** Page excerpt follows **

Air freight security review pledged

Britain is to review its security policies for air freight
Britain is to review its security policies for air freight

By Alex Stevenson

The government is to review its approach to cargo security for air freight, home secretary Theresa May announced.

It follows prime minister David Cameron's confirmation yesterday that explosives found on a plane which stopped at East Midlands airport had the destructive potential to bring down an aircraft.

Britain has banned all planes with freight from the Yemen from coming into the country or passing through UK airspace, Ms May told BBC1's The Andrew Marr Show.


"Certainly, we have to look at our processes of searching and how we detect these devices," she acknowledged.

Her comments came as investigations into the explosions continued. The Metropolitan police service's counter-terrorism command liaises with Britain's intelligence agencies and those abroad.

By Sunday morning it had emerged Yemeni security forces had arrested a female medical student in the capital, Sanaa, after her phone number had been traced from a cargo firm.

Media reports suggest attention is now being focused on Ibrahim Hassan al-Asiri, a bombmaker born in Saudi Arabia who is being viewed as the 'Yemeni Osama bin Laden'.

** End of Page excerpt **

*Task requirements*: Extend the news article about the air freight security review, picking up after its final sentence.

** Excerpted records follows **

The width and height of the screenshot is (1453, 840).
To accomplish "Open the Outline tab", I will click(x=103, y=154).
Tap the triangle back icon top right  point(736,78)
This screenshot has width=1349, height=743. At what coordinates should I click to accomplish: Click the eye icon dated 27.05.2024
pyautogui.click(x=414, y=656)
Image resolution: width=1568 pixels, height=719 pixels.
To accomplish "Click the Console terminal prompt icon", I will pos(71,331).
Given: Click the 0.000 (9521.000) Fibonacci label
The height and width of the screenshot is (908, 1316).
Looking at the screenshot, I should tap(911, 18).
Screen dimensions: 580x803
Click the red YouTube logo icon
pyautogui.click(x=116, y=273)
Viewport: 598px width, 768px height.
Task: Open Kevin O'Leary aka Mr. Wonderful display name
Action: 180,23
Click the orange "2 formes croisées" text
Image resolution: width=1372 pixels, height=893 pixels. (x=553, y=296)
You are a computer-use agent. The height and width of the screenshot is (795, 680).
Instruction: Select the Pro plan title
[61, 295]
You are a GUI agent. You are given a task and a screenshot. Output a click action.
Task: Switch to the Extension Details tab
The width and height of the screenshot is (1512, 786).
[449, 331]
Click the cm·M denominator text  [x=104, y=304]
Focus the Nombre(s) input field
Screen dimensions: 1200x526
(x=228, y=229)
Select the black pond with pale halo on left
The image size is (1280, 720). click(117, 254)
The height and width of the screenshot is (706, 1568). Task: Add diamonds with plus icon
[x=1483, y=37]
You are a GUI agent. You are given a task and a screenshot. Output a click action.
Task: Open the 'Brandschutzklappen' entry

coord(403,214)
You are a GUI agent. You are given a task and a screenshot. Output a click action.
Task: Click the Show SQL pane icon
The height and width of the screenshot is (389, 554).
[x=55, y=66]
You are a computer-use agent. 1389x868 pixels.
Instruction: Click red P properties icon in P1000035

** End of Excerpted records **

*Task response*:
Mr Cameron told the BBC yesterday: "In the end these terrorists think that our connectedness, our openness as modern countries, is what makes us weak.

"They're wrong, it's a source of our strength. And we will use that strength, that determination, that power and that solidarity to defeat them."

It is not yet clear whether the intention of the package discovered on Friday on board a cargo plane from Yemen bound for the United States was to detonate in the air.

Mr Cameron spoke to Yemeni president Ali Abdullah Saleh yesterday afternoon to secure a reaffirmation of Mr Saleh's commitment to fighting terrorism.

"They agreed that their authorities would continue to work closely together to identify and bring to justice those involved in this plot," a Downing Street spokesperson said.

The prime minister added yesterday: "A package that started in Yemen, that landed in Germany, that landed in Britain en route to America, it just shows how united and determined we have to be to defeat terrorism."

He said there was no evidence that the package had been designed to go off over British soil, but added that this could not be ruled out.

"The crucial thing is we did find it and we were able to take action on it," Ms May said this morning.